BEGIN PAGE EXCERPT

It's a WRITING site. That's what the original owners wanted. That's how they set it up. Scroll through the menu to the end, every group pertains to some aspect of writing or publishing. And often, many of us deflect away from those fixed-arena activities into bodies of thought  upon which a poem or story is built, and suddenly we're talking vigorously about Descartes as the founding father of Empiricism. . .three posts. . .four posts. . .the poem, which was exploring Perception, has now disappeared _utterly_. With Inferno in place, the poets who want to stay with poetics, could (respectfully) ask those of philosophic bent if they'd like to take those four posts over to Inferno? One more scenario. I've spent a lot of time in Canada's north. At 2:00am I finish an article on a proposed pipeline through an Inuit traditional hunting territory. I'm incensed and want to talk about government usurping Native rights. I initiate a thread on Inferno before I go to bed.

Goddamn! boys and girls . . .organizationally, the hodge-podge drawer in the kitchen is a prerequisite to keeping everything else neat and tidy. Blogs are too idiosyncratic and personal to serve such a holistic need. And that's all Inferno does: within WF it provides a 
*
OOOOOOOOOOOOOOOOOOOOOOOOOOOOOPLACE . . .  *that's all
 
Now, the name. We seem to have forgotten the _structure _of Inferno. The word through usage has come, in our era, to denote hideous flame and bone-melting heat. Yes, it is all of that. . .lots of ghastly heat lots of the time. Souls in unspeakable torment . . .and we descend, layer after horrible layer , the sinners aflame getting worse and worse as we go down, down, down. And the final layer, the Hell of Hells, is encased in *ICE

*So Dante and the Tradition have solved our problem. Smith's concern, with some legitimacy,  that the name might strongly suggest The Inferno was ONLY for fired-up rants, might be assuaged somewhat if it was described something like this:

THE INFERNO
Need to blow off a little steam? From the fire and passion of your favorite rant to the cold, icy logic of that Argument you've just gotta get off your chest . . .and whatever in between. . .set writing aside for awhile in THE INFERNO and just BLOW! 

\


----------



## Ralph Rotten (Feb 4, 2020)

Pip: In the original post you used the term BLOG. Did you mean threads?
Or does WF have a blog section I didn't see?


----------



## Deleted member 56686 (Feb 4, 2020)

Check the green menu bar on the top of the page.


----------



## PiP (Feb 4, 2020)

Ralph Rotten said:


> Pip: In the original post you used the term BLOG. Did you mean threads?
> Or does WF have a blog section I didn't see?

END PAGE EXCERPT
BEGIN MATERIAL PROVIDED

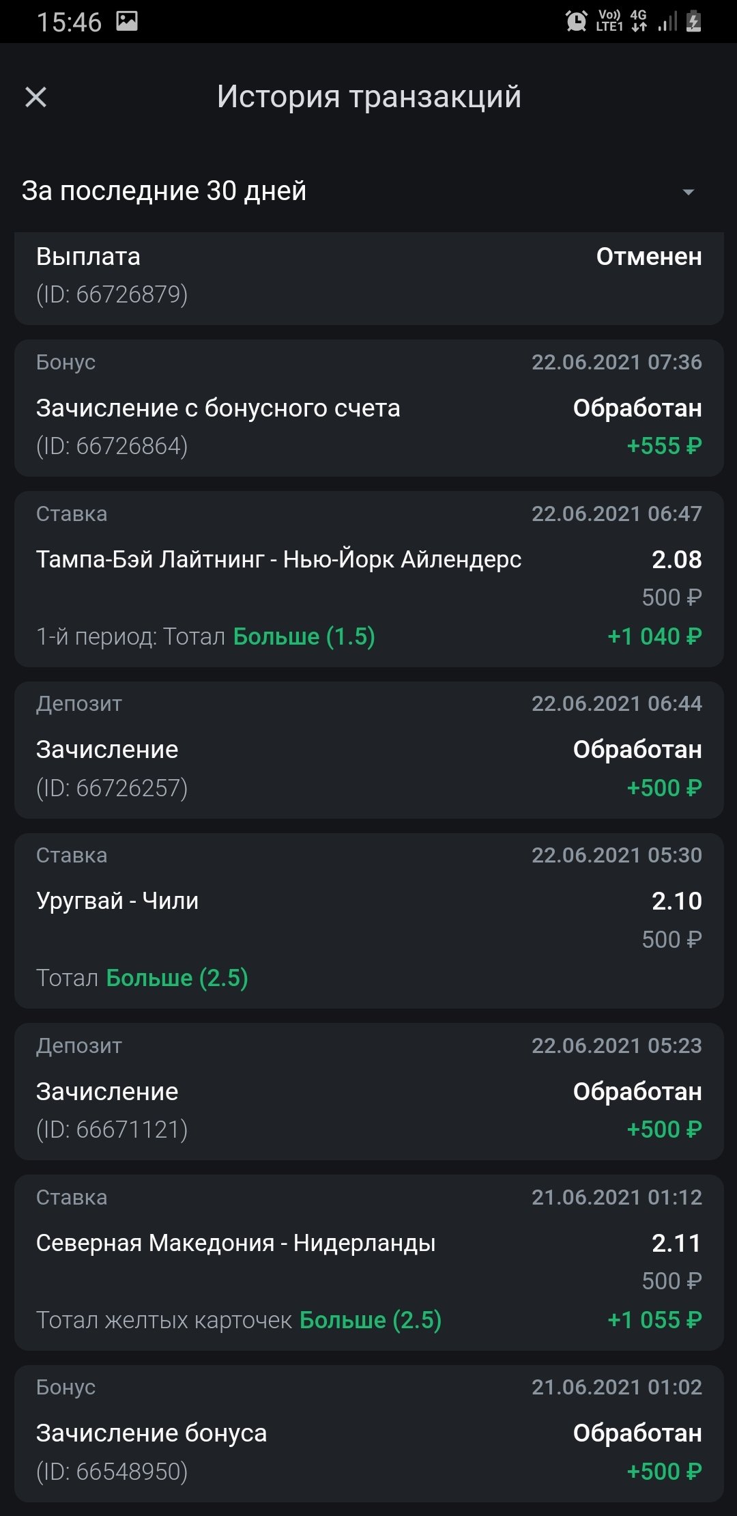The height and width of the screenshot is (1516, 737).
Task: Tap the gallery image icon in status bar
Action: pos(127,21)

END MATERIAL PROVIDED

THE TASKS:
- 1) From the forum thread about the Inferno, print the passage between "## Ralph Rotten" and "56686 (Feb 4, 2020)", inclusive.
- 2) Which usernames appear in the post headings of the forum thread about the Inferno? List them all.

RESULTS FOR THE EXERCISE:
- 1)
## Ralph Rotten (Feb 4, 2020)

Pip: In the original post you used the term BLOG. Did you mean threads?
Or does WF have a blog section I didn't see?


----------



## Deleted member 56686 (Feb 4, 2020)

- 2)
- Ralph Rotten
- Deleted member 56686
- PiP